La volonté de la puissance

Si la communauté scientifique et les climatologues restent mesurés face aux découvertes de Claude Lorius, ce dernier est persuadé que c’est un tournant dans l’acceptation du rôle de l’homme dans le réchauffement de la planète. En effet, l’homme est devenu la principale force géologique, changeant l’atmosphère, l’hydrosphère, la lithosphère, la biosphère, bref tous les trucs finissants par sphère. D’où cette idée émergeant en 2000 que nous serions entrés dans une nouvelle ère, l’Anthropocène, celle où les conséquences de l’activité humaine ont considérablement augmenté.

Faut-il alors considérer que l’Anthropocène a vu le jour depuis que l’homme s’organise en société et modifie son environnement, c’est-à-dire grosso modo depuis 6000 ans ? Pour Claude Lorius, cette nouvelle ère commence avec la révolution industrielle de 1784 permise par la machine à vapeur. L’Anthropocène n’est pas à proprement parler « l’ère des humains » mais celle de leur volonté de puissance.

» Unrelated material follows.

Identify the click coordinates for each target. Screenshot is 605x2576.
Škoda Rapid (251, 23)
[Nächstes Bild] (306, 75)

Lier tous les individus de la planète

Si Claude Lorius dresse le constat alarmant d’une ère où l’homme a voulu créer une civilisation supérieure à la nature, et dont il se demande s’il faut une catastrophe comme celle que sont les sécheresses ou les maladies pour déclencher une réaction, son ton n’en est pas pour autant défaitiste. L’homme doit faire preuve d’humilité et de sagesse pour sortir de cette spirale. Il ne s’agit pas de renier totalement l’Anthropocène, marquant l’âge d’or de l’abondance, de la raison, de la sécurité et de la mobilité. Le chercheur explique ainsi que des tentatives existent pour rechercher des solutions. Ainsi, des gens un peu fous ont fait l’expérience de déployer des films dans les déserts et d’installer des îles de plastique blanc dans les océans pour remplacer la réflectivité naturelle de la terre. Ces tentatives ont de quoi faire sourire, mais témoignent en fait d’une véritable prise de conscience face à l’aveuglement que l’homme a eu envers la science. Tel un philosophe, le savant est invité à réfléchir à sa propre démarche. Un des défis majeurs est donc de lier tous les individus de la planète, sachant que les conséquences du réchauffement diffèrent selon les régions du globe et les classes sociales.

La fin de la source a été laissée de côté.